Vididencel is an active immunotherapy comprising irradiated leukemic-derived dendritic cells from the DCOne cell line, which are administered via intradermal injection. In clinical studies, vididencel treatment has been shown to be safe and feasible in treatment of patients with acute myeloid leukemia (AML), with side effects limited to local injection site reactions. Use of vididencel monotherapy in AML patients after intensive induction therapy has shown induction of strong T cell responses and durable disease control. This makes vididencel an excellent drug to add to previous standard-of-care, such as azacitidine and venetoclax.
To investigate the synergistic anti-tumor potential of vididencel in combination with azacitidine (AZA) and/or venetoclax (VEN), in vitro and in vivo experiments were performed using clinically relevant concentrations. Firstly, the effect of either AZA, VEN or combination of both on the efficacy of vididencel was established. For this, research grade vididencel further referred to as DCOne derived mature dendritic cells (DCOne mDC) were either pretreated with AZA, VEN or combination of both and viability, recovery and phenotype of the cells was measured. Subsequently, the potential of these cells to stimulate T cell proliferation and differentiation was studied, in a mixed lymphocyte reaction. For this, CFSE-labelled PBMCs were co-cultured with different amounts of DCOne mDC for 6 days and dilution of CFSE was analyzed as a measure of T cell proliferation using flow cytometer. Moreover, the effect of AZA, VEN and their combination on the endocytosis of DCOne mDC-derived antigenic material by host antigen presenting cells (APC) was studied by co-culture of CFSE-labelled DCOne mDC with violet proliferation dye 450 (VPD450) labelled PBMC. Endocytosis was evaluated as the percentage of the CFSE/VPD450-positive population in the PBMCs by flow cytometry. Secondly, to mimic the clinical setting where patients are pre-exposed to AZA or VEN, peripheral blood mononuclear cells (PBMC) from heathy donors were pre-treated with AZA, VEN or a combination thereof were used to study the ability of DCOne mDCs to interact with immune cells and stimulate T cell proliferation and differentiation into effector cells. Lastly, efficacy of DCOne mDC in combination with AZA and VEN was tested in a humanized mouse model. Female NSGS mice were inoculated with 1x105 human CD34+ cells. A 12-week maturation period was permitted for engraftment and human immune cell development. Subsequently, the leukemia cell line DCOneLUC was engrafted sub-cutaneously and animals were randomized by weight and chimerism and assigned to the following groups: untreated control, DCOne mDC (QWx2), AZA/VEN (AZA 1 mg/kg and VEN 50 mg/kg, QDx5) and combination (DCOne mDC + AZA/VEN). Tumor progression and therapy response were monitored measuring tumor volumes.

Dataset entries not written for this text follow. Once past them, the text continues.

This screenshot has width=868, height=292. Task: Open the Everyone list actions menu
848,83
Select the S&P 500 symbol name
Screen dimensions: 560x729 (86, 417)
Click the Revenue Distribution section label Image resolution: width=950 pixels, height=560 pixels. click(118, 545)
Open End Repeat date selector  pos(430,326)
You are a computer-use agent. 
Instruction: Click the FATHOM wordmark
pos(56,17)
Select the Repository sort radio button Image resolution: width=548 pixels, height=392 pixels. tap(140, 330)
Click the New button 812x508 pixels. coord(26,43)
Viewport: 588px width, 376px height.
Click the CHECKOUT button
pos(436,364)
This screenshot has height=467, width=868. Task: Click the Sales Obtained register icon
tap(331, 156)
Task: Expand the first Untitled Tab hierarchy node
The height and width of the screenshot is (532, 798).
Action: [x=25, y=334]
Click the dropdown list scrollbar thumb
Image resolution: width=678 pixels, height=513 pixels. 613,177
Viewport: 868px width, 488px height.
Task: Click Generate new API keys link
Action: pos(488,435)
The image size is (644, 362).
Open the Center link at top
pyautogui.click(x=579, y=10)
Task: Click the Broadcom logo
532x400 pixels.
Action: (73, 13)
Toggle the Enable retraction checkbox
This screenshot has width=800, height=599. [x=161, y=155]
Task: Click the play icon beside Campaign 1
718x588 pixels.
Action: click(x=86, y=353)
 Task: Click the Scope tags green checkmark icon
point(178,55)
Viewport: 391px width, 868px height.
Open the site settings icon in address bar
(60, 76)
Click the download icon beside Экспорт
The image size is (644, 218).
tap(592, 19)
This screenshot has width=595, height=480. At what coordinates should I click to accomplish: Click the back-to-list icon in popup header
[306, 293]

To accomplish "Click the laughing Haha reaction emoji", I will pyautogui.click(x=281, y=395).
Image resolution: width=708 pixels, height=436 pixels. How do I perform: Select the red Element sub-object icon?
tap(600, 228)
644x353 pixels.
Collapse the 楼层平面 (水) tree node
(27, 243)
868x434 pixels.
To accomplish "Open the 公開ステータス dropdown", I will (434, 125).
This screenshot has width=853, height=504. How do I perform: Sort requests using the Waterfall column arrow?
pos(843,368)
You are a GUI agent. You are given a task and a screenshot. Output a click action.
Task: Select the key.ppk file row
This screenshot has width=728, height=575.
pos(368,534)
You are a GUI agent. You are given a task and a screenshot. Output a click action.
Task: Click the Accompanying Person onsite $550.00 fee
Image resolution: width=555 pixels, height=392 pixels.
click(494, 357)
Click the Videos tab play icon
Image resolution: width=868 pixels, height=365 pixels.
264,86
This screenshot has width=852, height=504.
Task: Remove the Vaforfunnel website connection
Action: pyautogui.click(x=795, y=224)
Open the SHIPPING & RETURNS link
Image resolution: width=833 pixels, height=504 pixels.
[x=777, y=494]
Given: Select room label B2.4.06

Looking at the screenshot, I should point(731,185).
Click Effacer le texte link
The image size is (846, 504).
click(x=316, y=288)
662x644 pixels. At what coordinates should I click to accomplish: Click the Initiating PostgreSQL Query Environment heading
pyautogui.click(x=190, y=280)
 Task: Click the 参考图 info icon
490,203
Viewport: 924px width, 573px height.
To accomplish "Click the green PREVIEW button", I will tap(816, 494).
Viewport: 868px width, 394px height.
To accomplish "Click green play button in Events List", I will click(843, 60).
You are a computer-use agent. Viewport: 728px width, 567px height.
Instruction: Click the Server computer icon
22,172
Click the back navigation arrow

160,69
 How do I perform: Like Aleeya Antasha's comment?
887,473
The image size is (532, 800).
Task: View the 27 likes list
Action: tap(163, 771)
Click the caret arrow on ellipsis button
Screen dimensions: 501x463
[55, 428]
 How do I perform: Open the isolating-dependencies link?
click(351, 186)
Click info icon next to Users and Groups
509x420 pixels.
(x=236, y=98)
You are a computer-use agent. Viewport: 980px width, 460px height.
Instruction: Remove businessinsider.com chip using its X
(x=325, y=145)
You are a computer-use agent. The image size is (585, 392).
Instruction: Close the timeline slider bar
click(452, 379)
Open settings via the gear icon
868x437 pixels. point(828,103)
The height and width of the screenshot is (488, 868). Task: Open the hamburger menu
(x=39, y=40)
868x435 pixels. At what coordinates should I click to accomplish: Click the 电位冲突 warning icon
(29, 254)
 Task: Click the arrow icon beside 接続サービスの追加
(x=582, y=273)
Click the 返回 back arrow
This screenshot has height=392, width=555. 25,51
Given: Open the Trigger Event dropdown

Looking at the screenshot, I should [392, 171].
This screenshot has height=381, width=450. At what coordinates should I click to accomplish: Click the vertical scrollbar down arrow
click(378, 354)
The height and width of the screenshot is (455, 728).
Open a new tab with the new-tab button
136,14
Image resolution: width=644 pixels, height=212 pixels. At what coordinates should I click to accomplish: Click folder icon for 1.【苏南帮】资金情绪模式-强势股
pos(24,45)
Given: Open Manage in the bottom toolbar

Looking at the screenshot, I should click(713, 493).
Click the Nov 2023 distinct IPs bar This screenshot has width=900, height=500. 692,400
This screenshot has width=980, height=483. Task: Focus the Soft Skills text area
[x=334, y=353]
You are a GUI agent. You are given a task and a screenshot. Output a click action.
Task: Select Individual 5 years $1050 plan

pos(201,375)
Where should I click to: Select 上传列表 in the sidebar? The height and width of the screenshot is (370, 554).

No significant difference in the viability, recovery or phenotype of DCOne mDC was observed between cells cultured alone or with AZA and/or VEN. We did not observe any detrimental impact of either AZA or VEN on DCOne mDC's potential to stimulate proliferation and differentiation of healthy donor-derived allogeneic PBMC. The ability of PBMC to endocytose DCOne mDC-derived cellular content remains unaffected in the presence of AZA. However, the endocytosis of DCOne mDC was significantly increased by monocytes and plasmacytoid dendritic cells during 3-hour exposure to VEN suggesting positive effect on cross-presentation and cross-priming of T cells in vivo. The in vivo experiments showed that tumor growth reduction was greatest with the combination of DCOne mDC and AZA/VEN, with significantly smaller mean tumor volume (± SEM) 6 weeks after therapy initiation in the combination group (181.8 ± 29 mm3) as compared to control (522 ± 97.5 mm3, unpaired-t-test, p <0.05). DCOne mDC monotherapy (326.9 ± 54.6 mm3) or AZA/VEN alone (293.8 ± 29 mm3) also lead to tumor growth reduction, but less than the combination of the two treatment regimens.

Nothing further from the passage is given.